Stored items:

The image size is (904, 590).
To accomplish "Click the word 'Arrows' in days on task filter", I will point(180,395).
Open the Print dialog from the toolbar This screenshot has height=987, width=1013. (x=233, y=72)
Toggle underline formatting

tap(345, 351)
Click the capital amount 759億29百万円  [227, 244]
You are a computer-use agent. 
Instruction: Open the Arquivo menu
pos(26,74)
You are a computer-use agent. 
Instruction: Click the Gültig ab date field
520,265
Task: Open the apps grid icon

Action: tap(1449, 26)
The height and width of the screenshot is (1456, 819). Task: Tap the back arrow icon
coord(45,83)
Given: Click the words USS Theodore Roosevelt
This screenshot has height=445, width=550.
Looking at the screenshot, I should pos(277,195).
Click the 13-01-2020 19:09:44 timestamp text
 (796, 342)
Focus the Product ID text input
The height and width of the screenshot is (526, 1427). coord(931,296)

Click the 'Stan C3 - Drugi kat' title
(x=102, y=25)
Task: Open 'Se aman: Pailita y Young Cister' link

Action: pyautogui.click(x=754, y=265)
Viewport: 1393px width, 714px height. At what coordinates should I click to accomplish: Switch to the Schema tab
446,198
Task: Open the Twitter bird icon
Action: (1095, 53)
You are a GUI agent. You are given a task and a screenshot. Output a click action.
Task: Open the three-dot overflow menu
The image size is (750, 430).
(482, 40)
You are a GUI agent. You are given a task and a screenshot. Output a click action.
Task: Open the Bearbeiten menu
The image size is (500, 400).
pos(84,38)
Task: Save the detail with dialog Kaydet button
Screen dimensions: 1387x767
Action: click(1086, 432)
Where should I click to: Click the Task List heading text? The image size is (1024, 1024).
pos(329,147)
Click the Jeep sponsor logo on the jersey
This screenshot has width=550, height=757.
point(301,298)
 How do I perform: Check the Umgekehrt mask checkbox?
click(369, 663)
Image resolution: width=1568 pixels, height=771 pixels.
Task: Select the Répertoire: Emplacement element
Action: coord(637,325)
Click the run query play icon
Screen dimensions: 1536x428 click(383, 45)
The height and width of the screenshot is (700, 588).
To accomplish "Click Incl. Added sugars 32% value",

→ **Your instructions**: Every line above that contains the word "dialog" should be reported.

→ **Solved exercise**:
Open the Print dialog from the toolbar This screenshot has height=987, width=1013. (x=233, y=72)
Task: Save the detail with dialog Kaydet button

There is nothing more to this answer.